Ansco 130 contains 5.5g/l potassium bromide. This seems high, but my understanding is the higher amount is there to make the formula slightly warmer, not just prevent fog. I'd like a cooler version of 130 - to use with MGWT. One of the more simple ways suggested by Anchell is to replace some or all of the bromide with benzotriazole. One example is Wimberley's version of 130, which uses 0.2g/l benzotriazole in place of the bromide. But I am confused by a few things:

1. The "Cookbook" suggests 0.2g benzotriazole has the same anti-fog effect as 1g bromide restrainer. If that is true, Wimberley's formula implies regular Ansco 130 should only need 1g/l potassium bromide to prevent fog. Is this right? Could the amount of bromide in 130 simply be reduced from 5.5g to 1g? It seems to me this would make the formula slightly less warm, without using benzotriazole.
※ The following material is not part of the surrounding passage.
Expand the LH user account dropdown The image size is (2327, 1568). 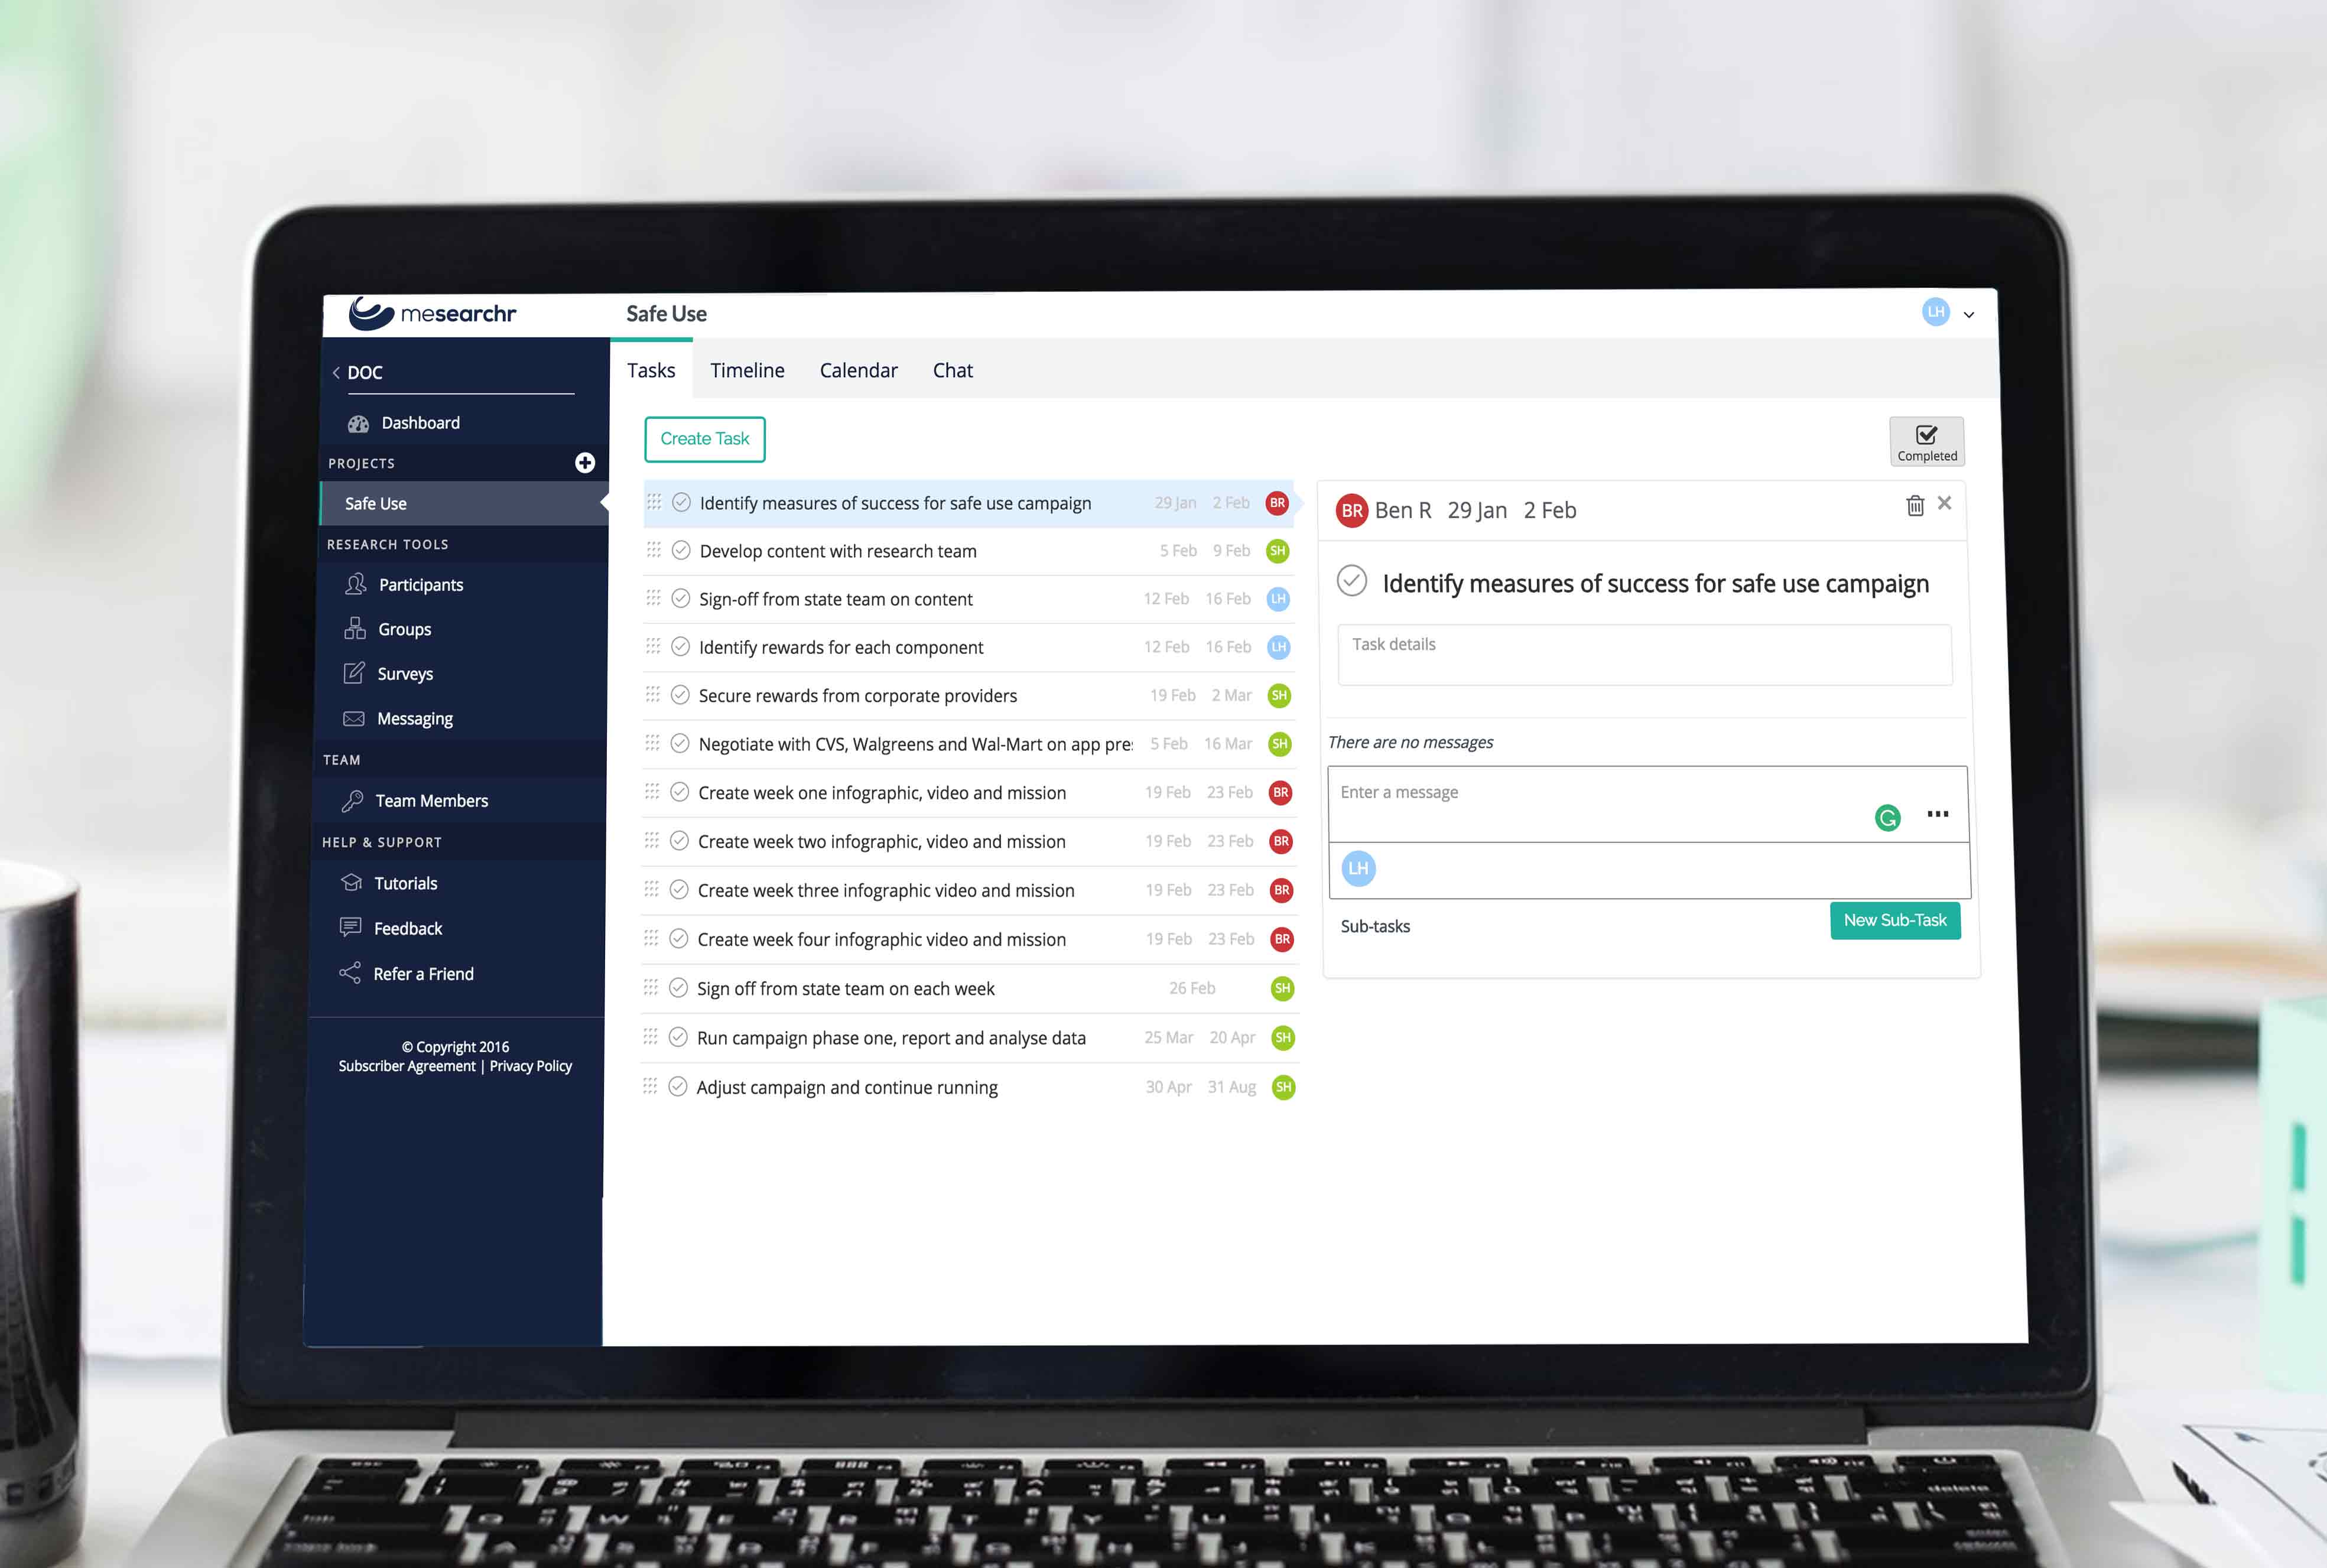click(x=1968, y=315)
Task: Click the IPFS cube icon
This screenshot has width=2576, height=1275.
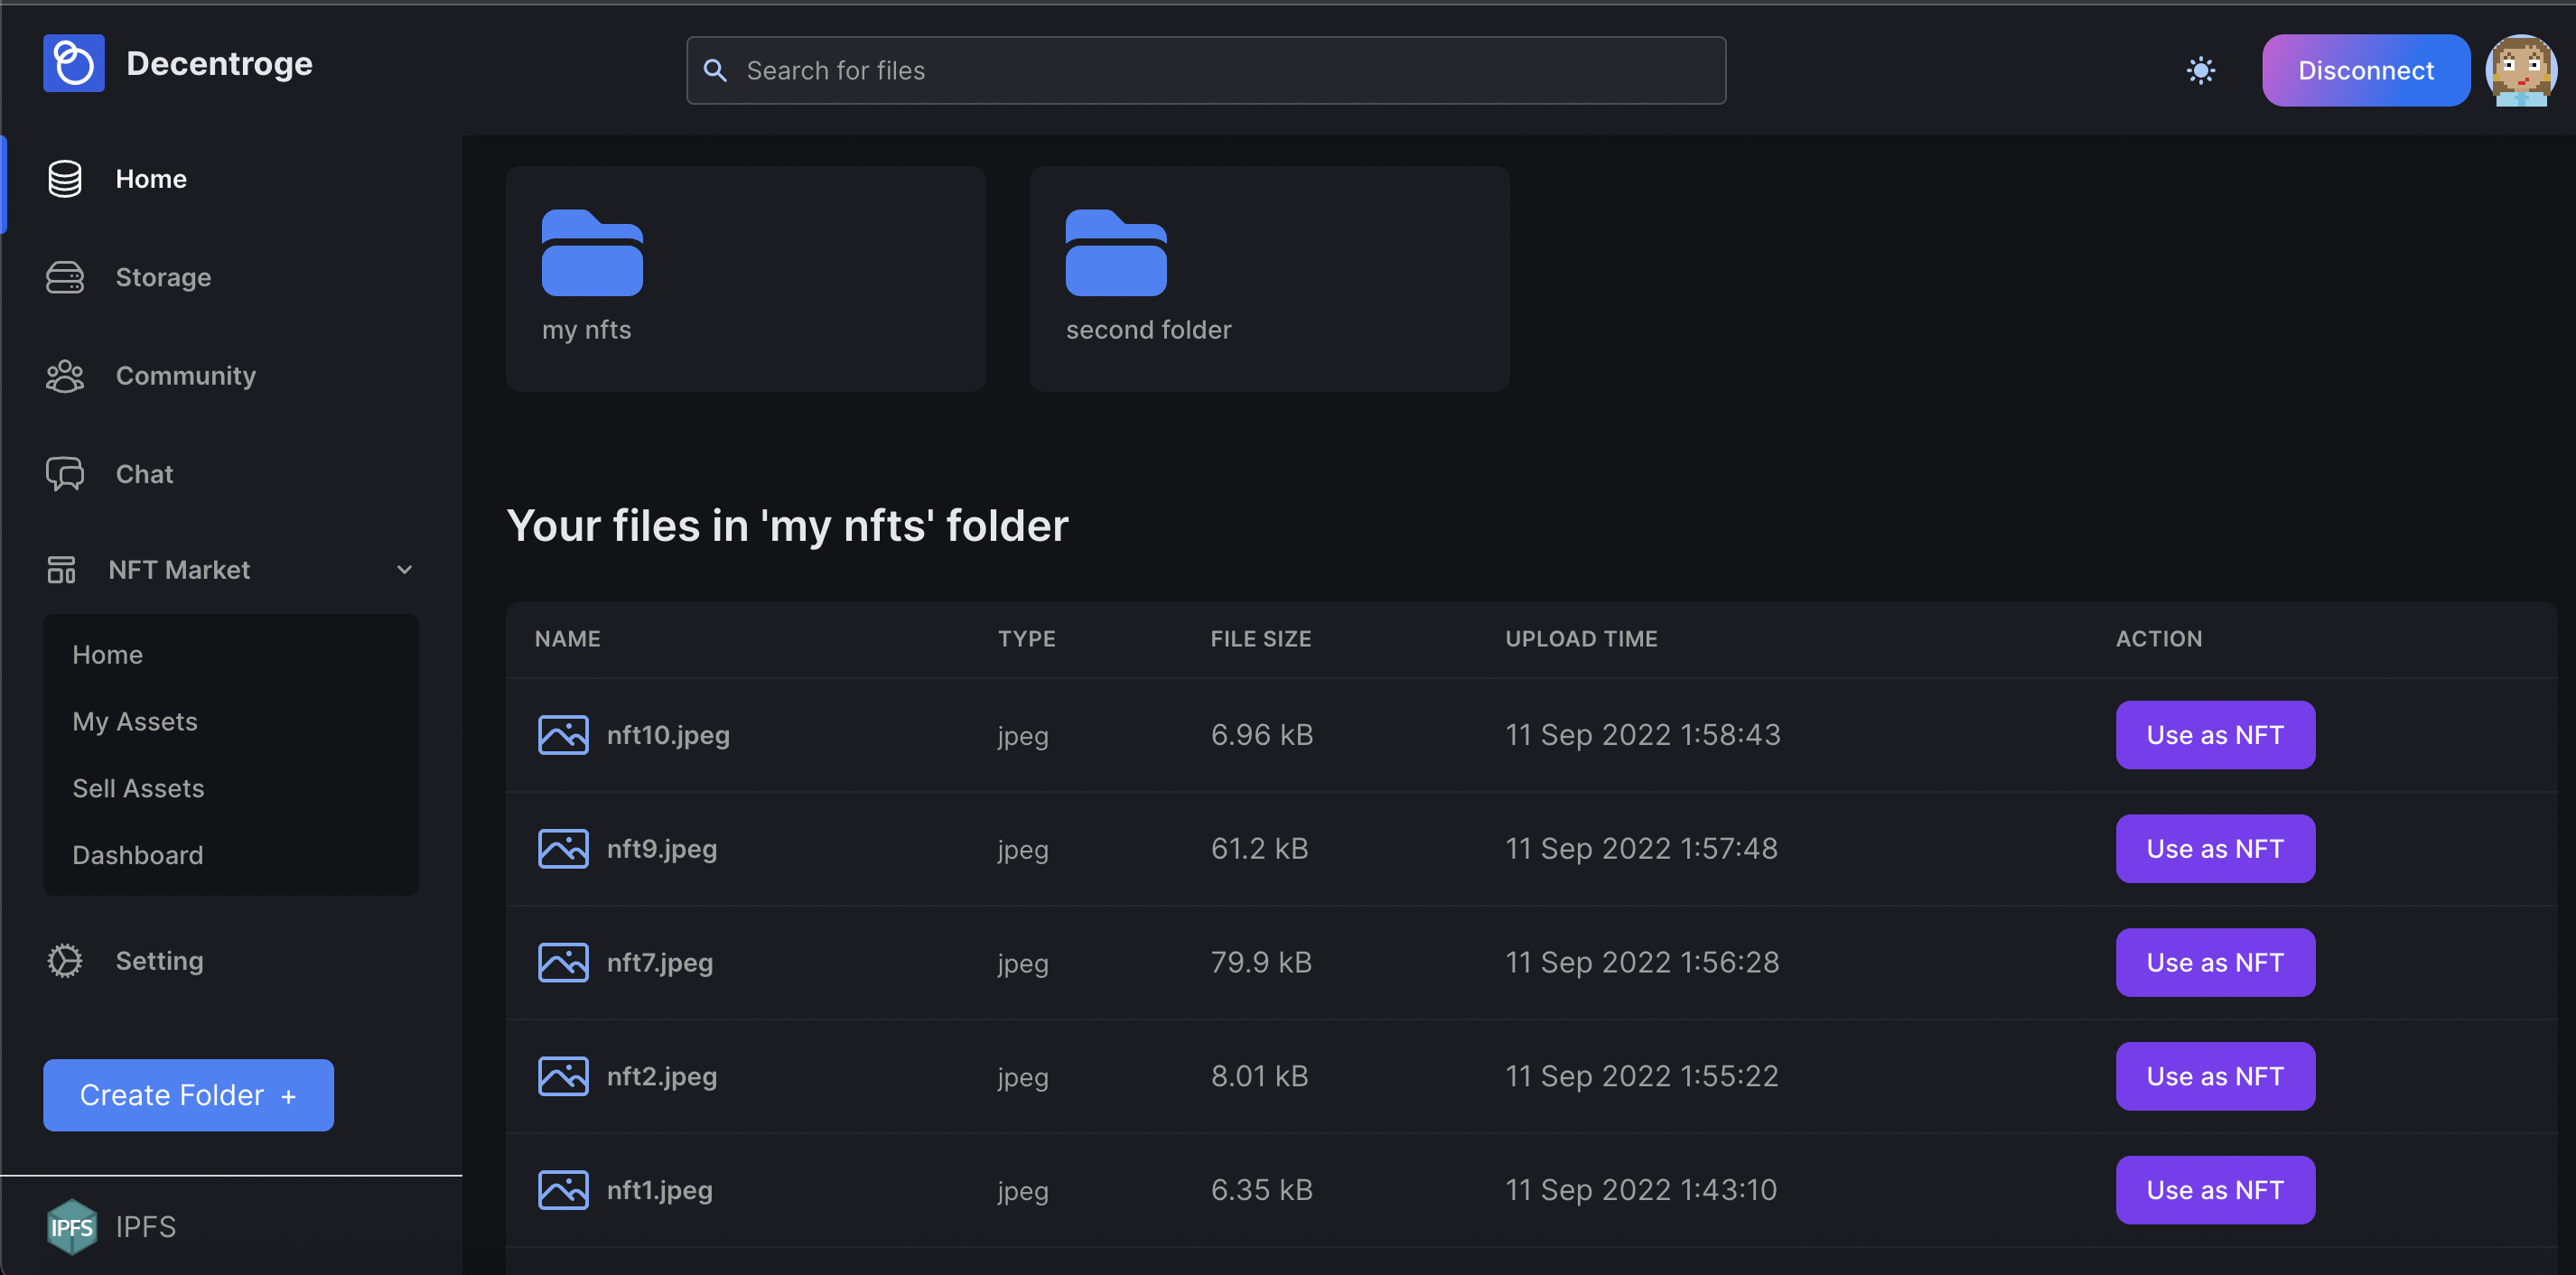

2. The "Cookbook" suggests even the 0.2g/l benzotriazole in Wimberley's 130 is higher than necessary to prevent fog. How much is required? Or, how much bromide restrainer is really required in the original 130 to prevent fog?

3. Is reducing the bromide and/or replacing it with benzotriazole even going to make a meaningful difference with current chlorobromide VC papers? The "Cookbook" gives the impression this "cooling" effect is most effective with bromide papers. So maybe this is a waste of effort.